Ripeti parola per parola il passo del ricordo di Alfredo Biondi compreso tra "Se ne va anche" e "la sua città.", estremi inclusi.

═════ BRANO PROPOSTO

Se ne va anche Alfredo Biondi, a 92 anni dopo una lunga vita di battaglie politiche e da grande avvocato di grandi processi. Alfredo c’era ancora, anche se da anni era lontano da tutti, come se non volesse cambiare agli occhi del mondo quella sua immagine forte di vero Liberale, battagliero, facondo, irruente, ma anche così disponibile per le sue idee, per la sua politica, per il suo paese, per la sua città.
Era un avvocato, forse ancora prima che un liberale, la sua seconda pelle, di una facondia e capacità dialettica insuperabile, con quella voce forte, marcata dall’accento toscano e da un vocabolario ricco e irresistibile, farcito di interiezioni, di battute. Mi viene in mente la voce di Alfredo, prima di tutto il resto, prima della sua personalità prorompente di pisano-genovese, del suo curriculum legale parlamentare politico ministeriale, così ricco dagli anni Sessanta del suo esordio pubblico alla fine di oggi, in una stagione così diversa dalla sua di cavaliere senza macchia e senza paura. Non urlava mai Alfredo, ma alzava i toni e incantava il pubblico dei processi ( quanti ne ha vissuti, quasi sempre, ma non sempre, come avvocato difensore di grandi imputati, dai delitti più torbidi, agli scandali, agli altri reati di una società complicata e ruggente quella degli anni Sessanta, Settanta, Ottanta, Novanta) e catturava l’attenzione dei dibattiti politici, sia che parlasse da oppositore (quanta opposizione nei suoi anni nel Pli minoritario) o da governante, ministro, vice presidente della Camera, carica ricoperta per lustri e lustri con quel suo orgoglio venato da una potente auto ironia.

══════════
═════ RIGHE

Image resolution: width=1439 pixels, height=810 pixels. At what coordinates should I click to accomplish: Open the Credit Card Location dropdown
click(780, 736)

══════════
═════ RIGHE

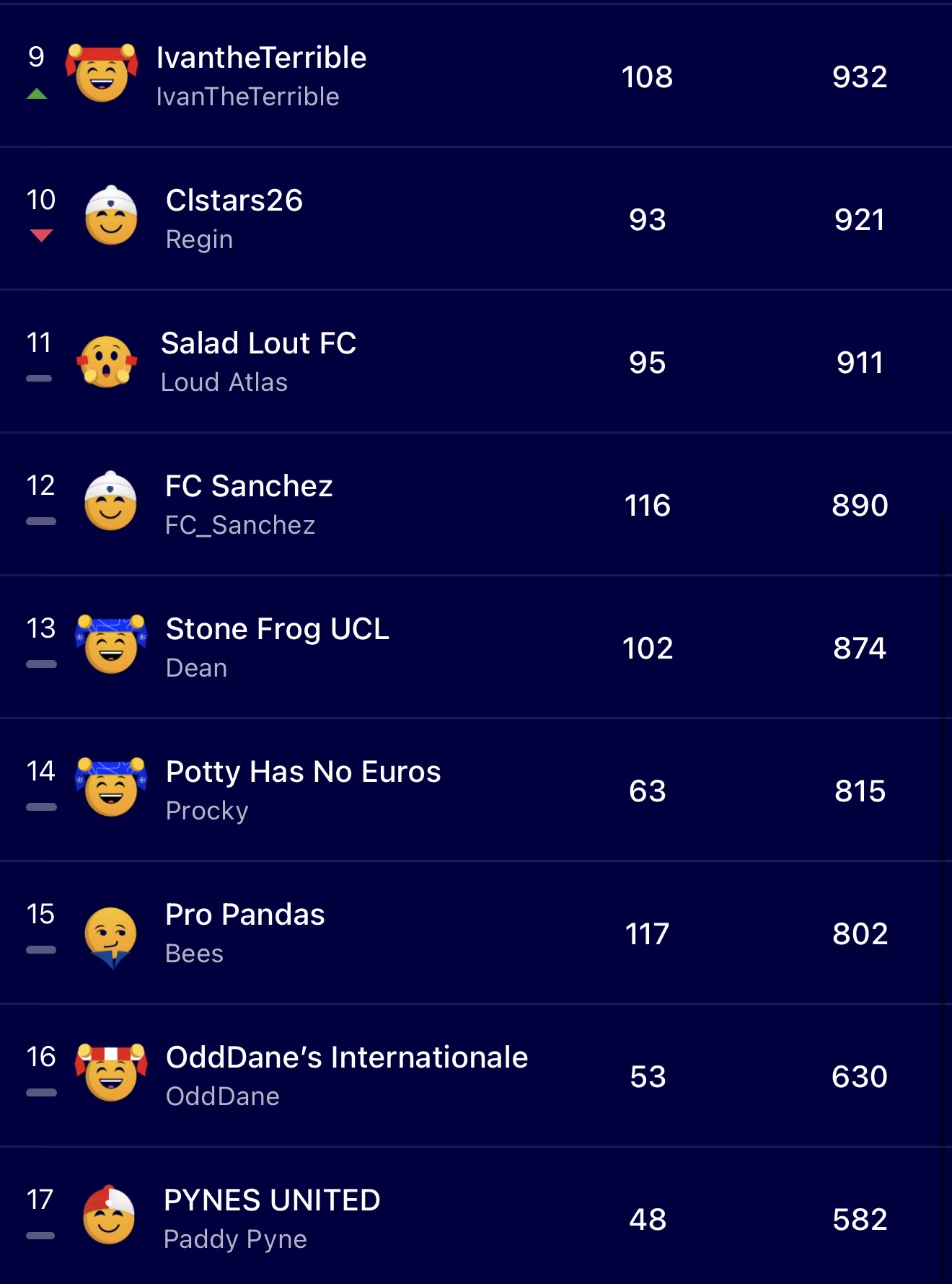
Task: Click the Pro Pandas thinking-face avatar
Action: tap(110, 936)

══════════

• SOLUZIONE:
Se ne va anche Alfredo Biondi, a 92 anni dopo una lunga vita di battaglie politiche e da grande avvocato di grandi processi. Alfredo c’era ancora, anche se da anni era lontano da tutti, come se non volesse cambiare agli occhi del mondo quella sua immagine forte di vero Liberale, battagliero, facondo, irruente, ma anche così disponibile per le sue idee, per la sua politica, per il suo paese, per la sua città.